HTML parser that let's you calculate text size and position

Hi everyone!
I am looking for a rust library that can parse HTML and extract text from it, much like this C# renderer does. Basically, it parses HTML and calculates position and size of it's objects (like text, rectangles, lines, etc.). Size calculation can be overridden to suit your desired measure system.
If you know any Rust library that can do that, please do tell. A library that can extract text from HTML with info about it's font will suffice.
Thanks!

Parsing HTML and rendering are two very different tasks. For parsing you can use html5ever. For rendering, well, you need a rendering engine that can also handle things like CSS and fonts, I assume servo or parts of it fit that purpose.

1 Like

I don't necessarily need the library to do rendering for me, if I can get something like font-family and font-size from a paragraph and the actual text, it should be enough.
I will look into your suggestions, thank you.

Determining where everything goes on the page is the bulk of what an HTML renderer does; actually drawing the pixels is simple in comparison.

Other CSS things that can affect the layout and positioning of elements and text are font-weight, line-spacing, where the occluding float boxes are, which hyphenation mode is set, margins, padding, borders, whether the CSS has injected any content via :before or :after pseudo-classes, which display mode is active for all the parent elements (including odd ones like flex or table), and probably a whole lot more.

2 Likes

To expand on the issue somewhat;

The display: flex algorithm alone, easily the simplest after absolute, is dozens of spec pages long, even the core loop has over 10 steps, and it doesn't include anything about getting the actual sizes of the items being laid out.

The traditional block/document layout is far more complex, and nearly all layout logic requires interactivity with the item sizing, itself quite complex in no small part because it generally requires text layout, it's own field of absurd complexity.

In comparison, rendering after layout, while not trivial due to considerations around caching, hardware support, or rendering only what's visible, is fairly straightforward code logically. I'd guess it would be less than a fifth the size of layout code.

Worst of all for you; the spec leaves a lot up to individual browsers, there's hundreds of little details like default font sizes, scroll bars, form controls etc that can be dramatically different.

Likely the easiest way you're going to get something actually accurate here is to run the browser you want to match in headless mode and use getClientBounds() on everything after the page finishes loading.

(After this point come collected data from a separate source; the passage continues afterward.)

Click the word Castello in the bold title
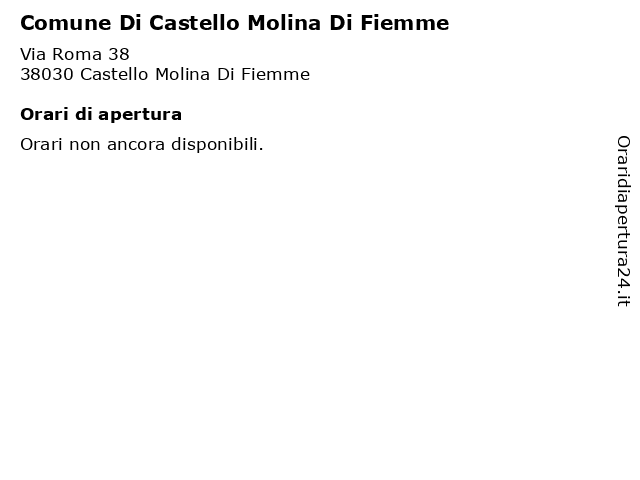click(x=194, y=23)
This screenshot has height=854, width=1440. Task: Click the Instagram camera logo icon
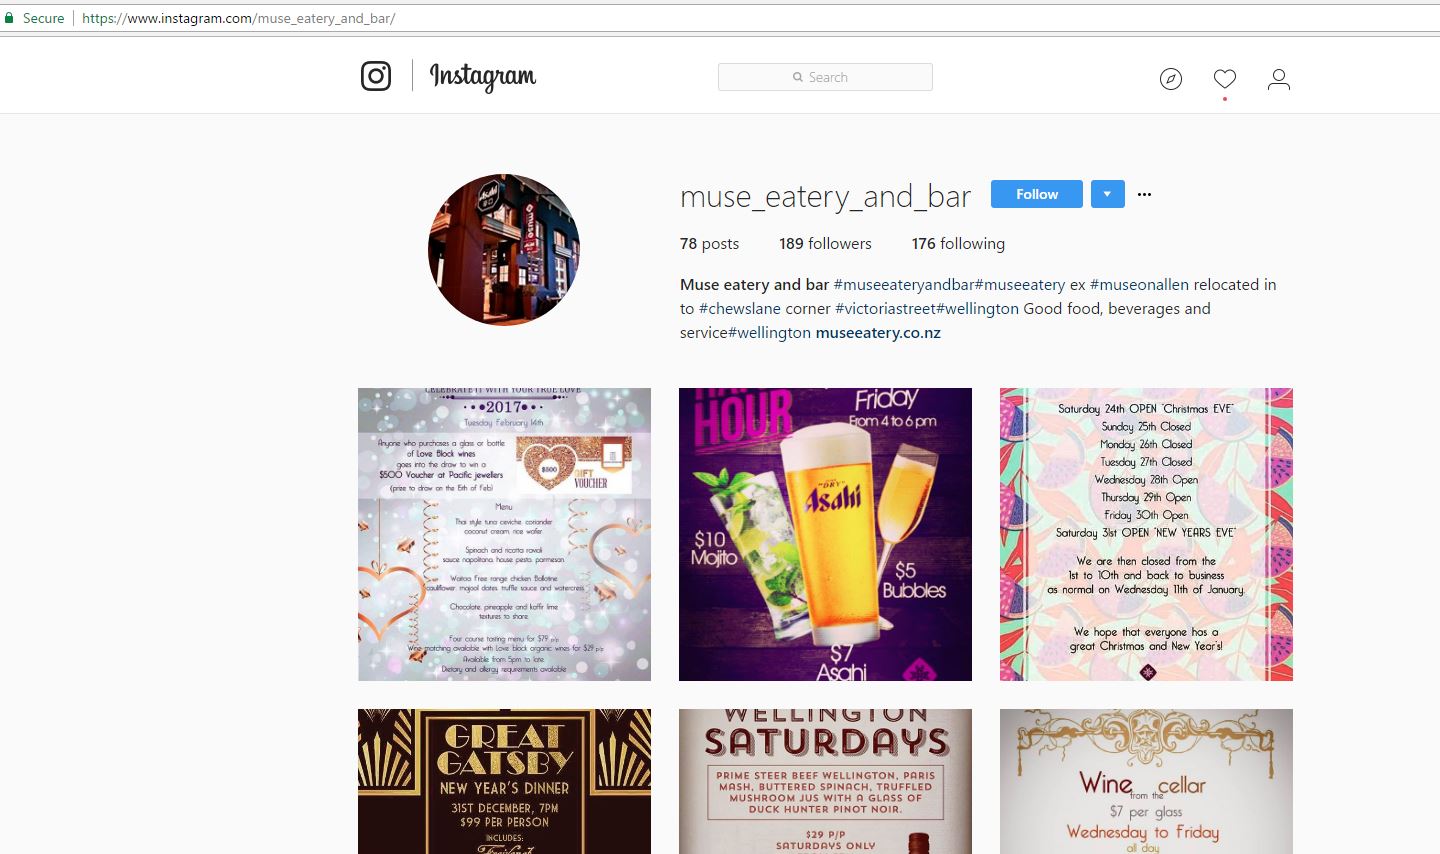coord(376,76)
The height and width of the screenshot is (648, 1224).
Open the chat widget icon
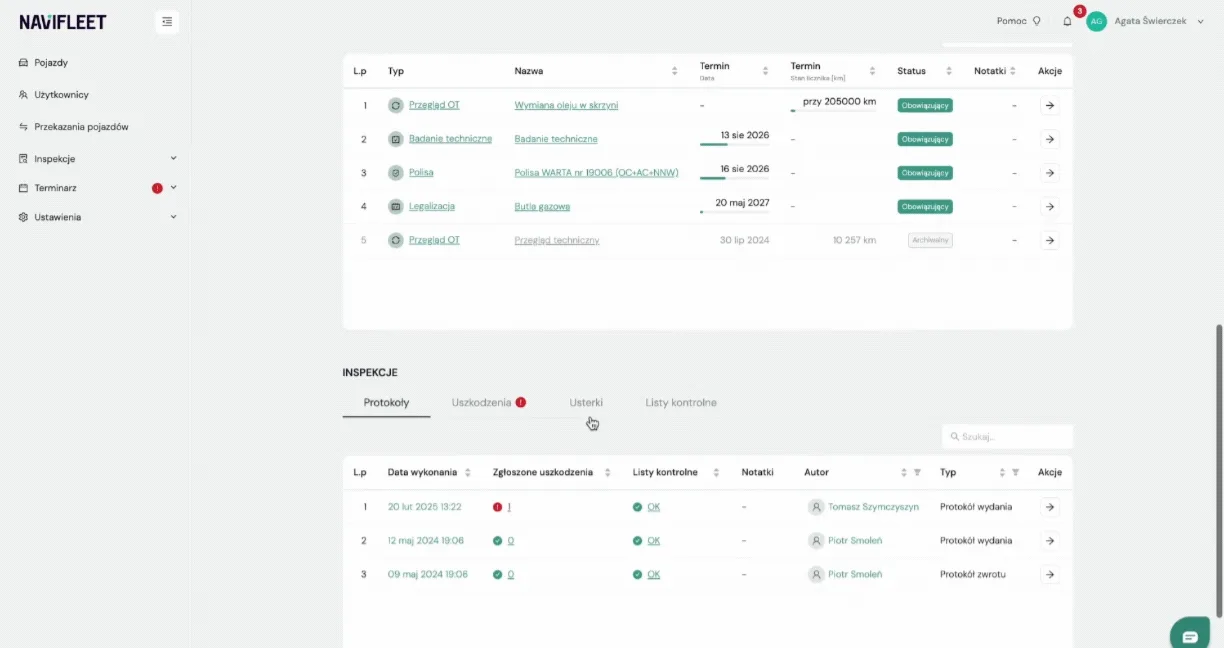[1190, 636]
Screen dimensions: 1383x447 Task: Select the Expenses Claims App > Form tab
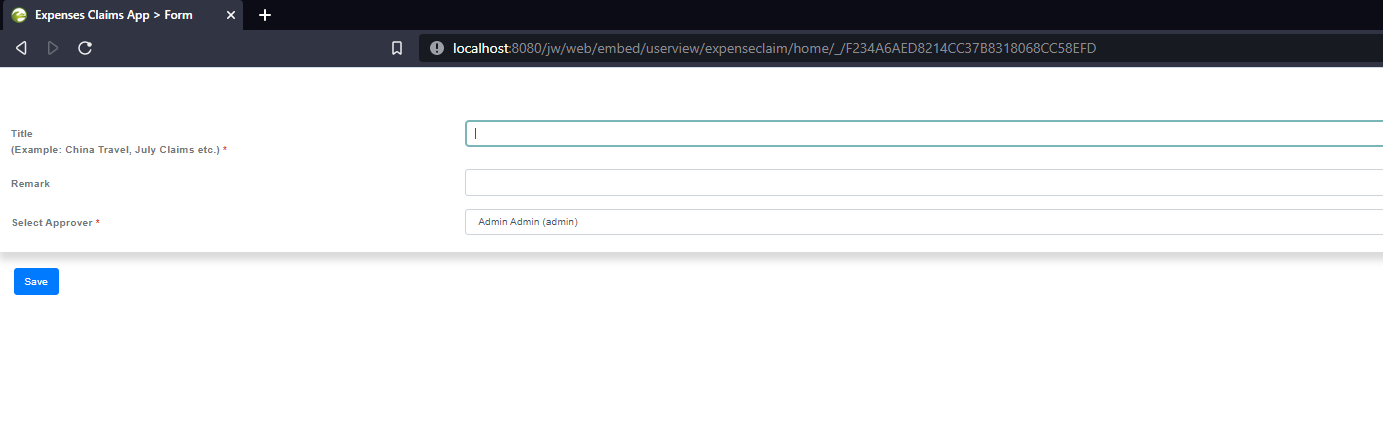coord(114,15)
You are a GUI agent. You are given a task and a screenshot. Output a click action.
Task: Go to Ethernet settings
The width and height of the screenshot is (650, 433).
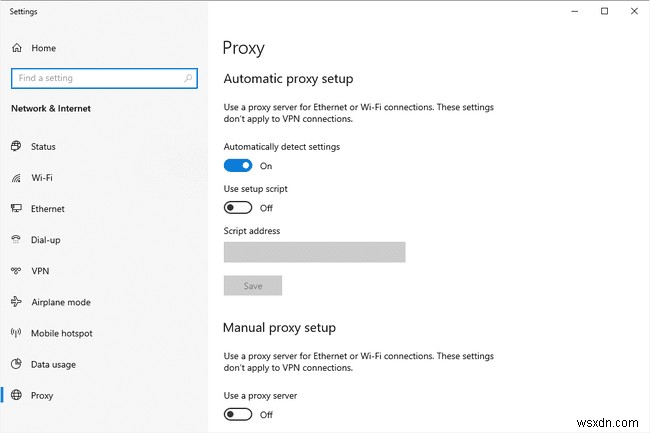(x=48, y=209)
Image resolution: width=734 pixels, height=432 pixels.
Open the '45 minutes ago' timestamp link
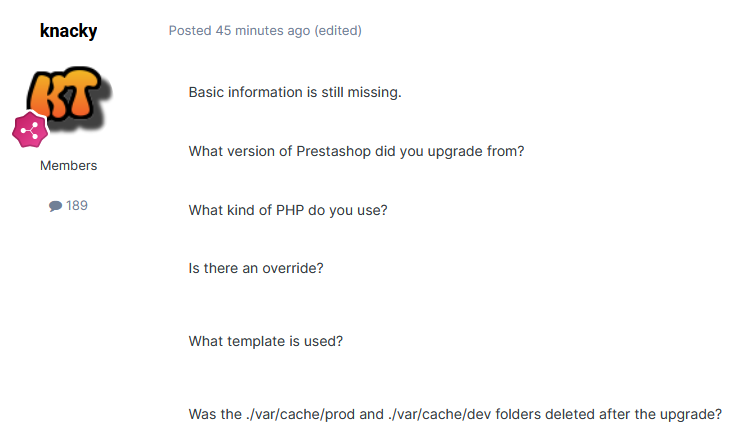pos(263,31)
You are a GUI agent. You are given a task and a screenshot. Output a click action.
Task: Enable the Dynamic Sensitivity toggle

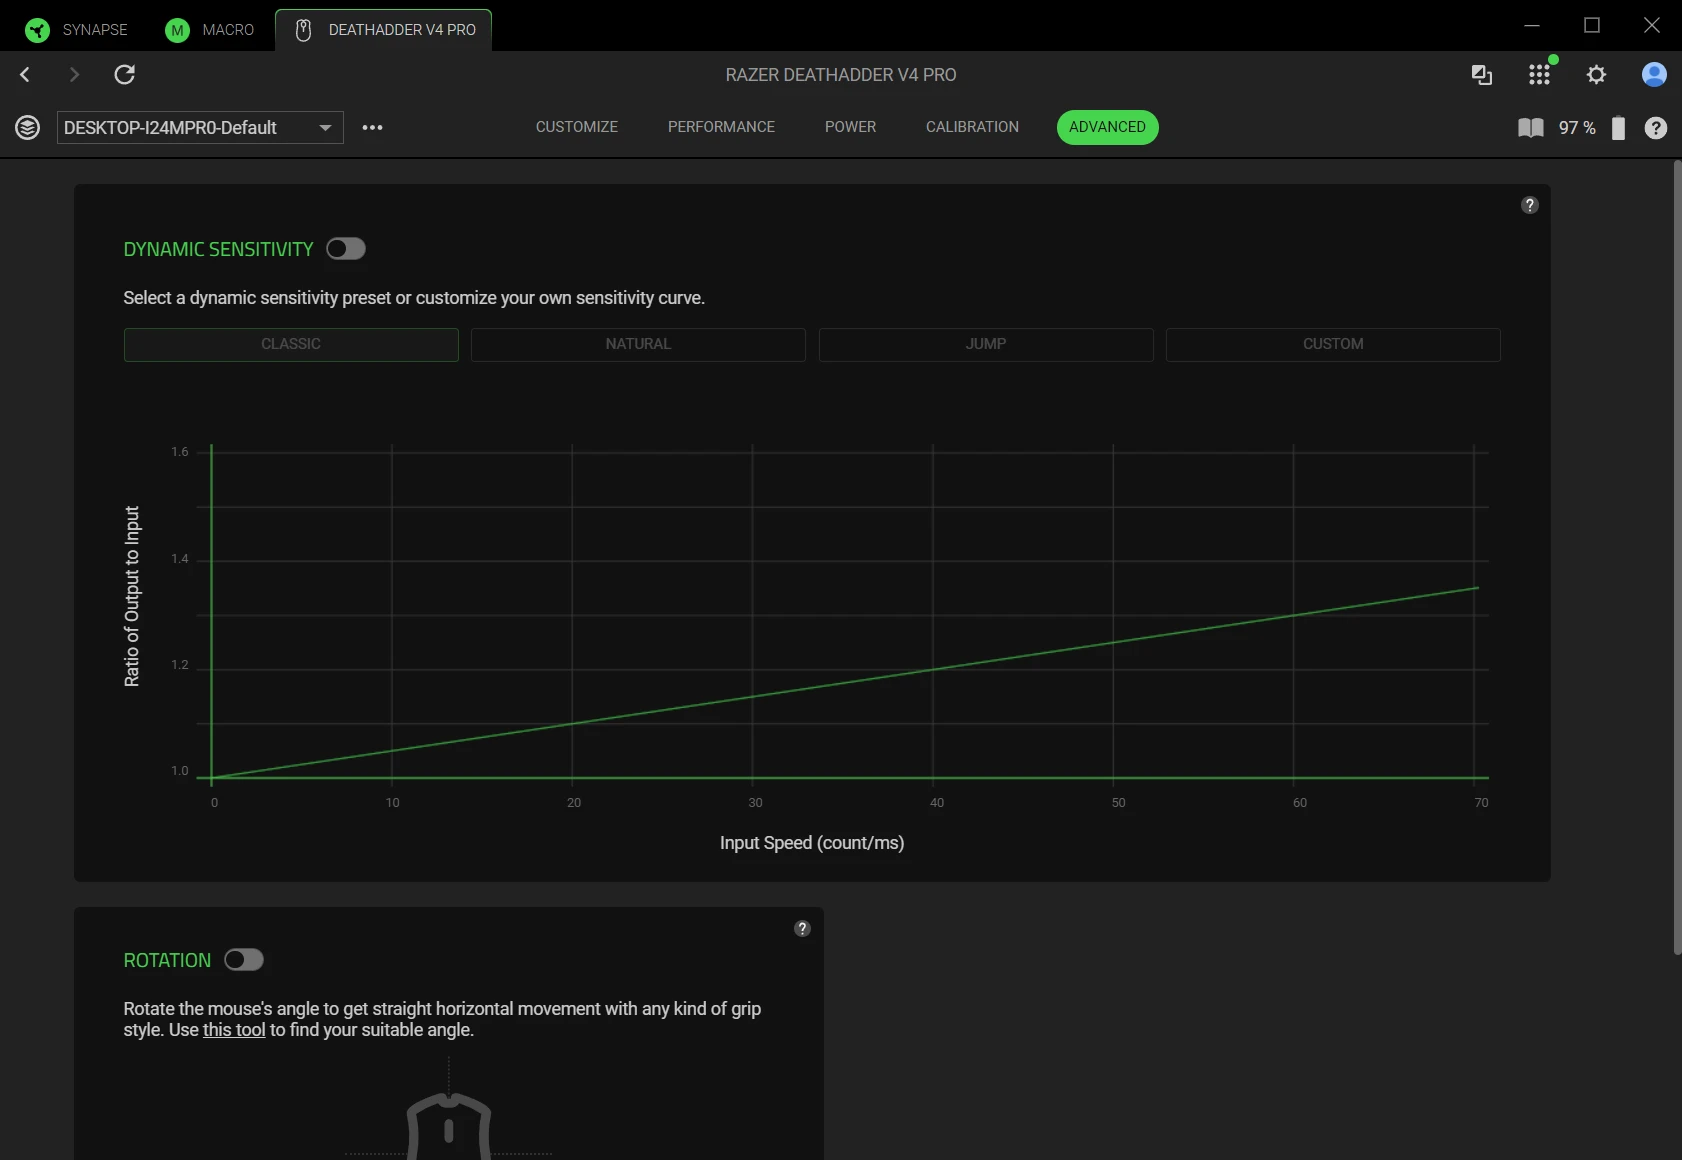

Depending on what you're doing, a good option might be to abandon arbitrary HTML and fully layout and render everything yourself, which with restrictions can be not too much work (avoid layout interaction, inside out or outside in, with clipping/scrolling to connect them)

2 Likes

Extensive HTML 4.01 and CSS level 2 specifications support.

From that C# renderer, wow that's old! It is possible that the scope of HTML text layout may have been simpler back then.

It seems like you want HTML and CSS parsing to do whatever it is you're up to (it's not entirely clear what you're up to).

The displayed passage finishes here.